After the first birthday, the risk drops significantly, and many families introduce a small stuffed animal into the crib at that point. If your baby has already bonded with a particular plush toy, you can offer it during awake time and supervised play throughout the first year, then transition it to the sleep environment once it’s safe to do so.

Choosing a Safe First Stuffed Animal

For babies under 3, the most important safety features are simple. The toy should have no small parts that could detach, including plastic button eyes, snap-on noses, or decorative ribbons. Federal safety standards ban small parts in toys for children under 3, and they require that seams on stuffed toys hold up under stress testing so filling material can’t come out. Look for plush toys with embroidered facial features rather than glued or buttoned ones.

The toy should also be machine washable, because it will end up in your baby’s mouth repeatedly. Choose a size your baby can hold and manipulate easily. A stuffed animal that’s too large won’t become a comfort object because your baby can’t carry it around independently. Something roughly the size of their torso or smaller tends to work best.

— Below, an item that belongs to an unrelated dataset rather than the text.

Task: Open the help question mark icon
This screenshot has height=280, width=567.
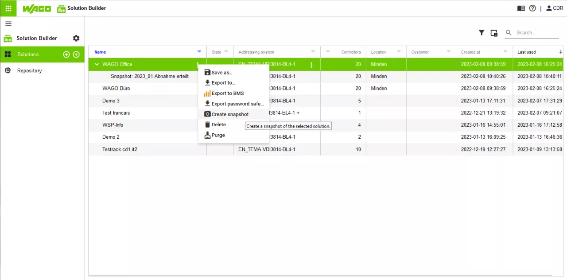Action: (532, 8)
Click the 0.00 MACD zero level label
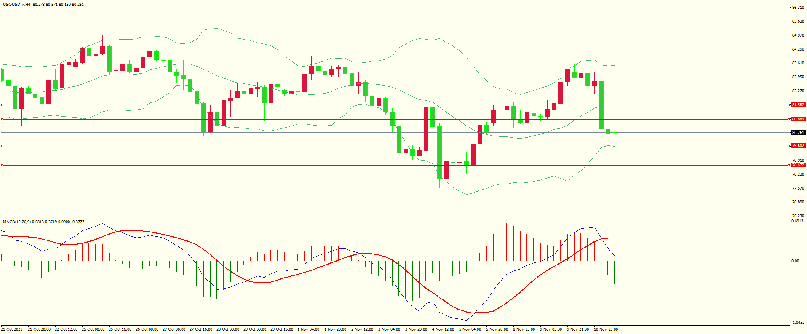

Why the Attachment Matters

A baby’s love for a stuffed animal isn’t just cute. It’s a sign of healthy emotional development. When your child clutches a plush toy during a stressful moment, they’re practicing self-soothing, a skill they’ll refine for years. The stuffed animal gives them something predictable and controllable in a world that often feels like neither. Separation anxiety, which typically fades by age 2 or 3, becomes more manageable when a child has a reliable comfort object they can bring along to daycare drop-off or a new environment.

If your baby hasn’t attached to a stuffed animal by their first birthday, there’s no reason to force it. Some children find comfort in other ways. But if you’d like to encourage the bond, consistency helps. Offer the same soft toy during calm, positive moments like feeding, cuddling, and reading. Over time, your baby will associate that object with safety and comfort, and the attachment will follow naturally.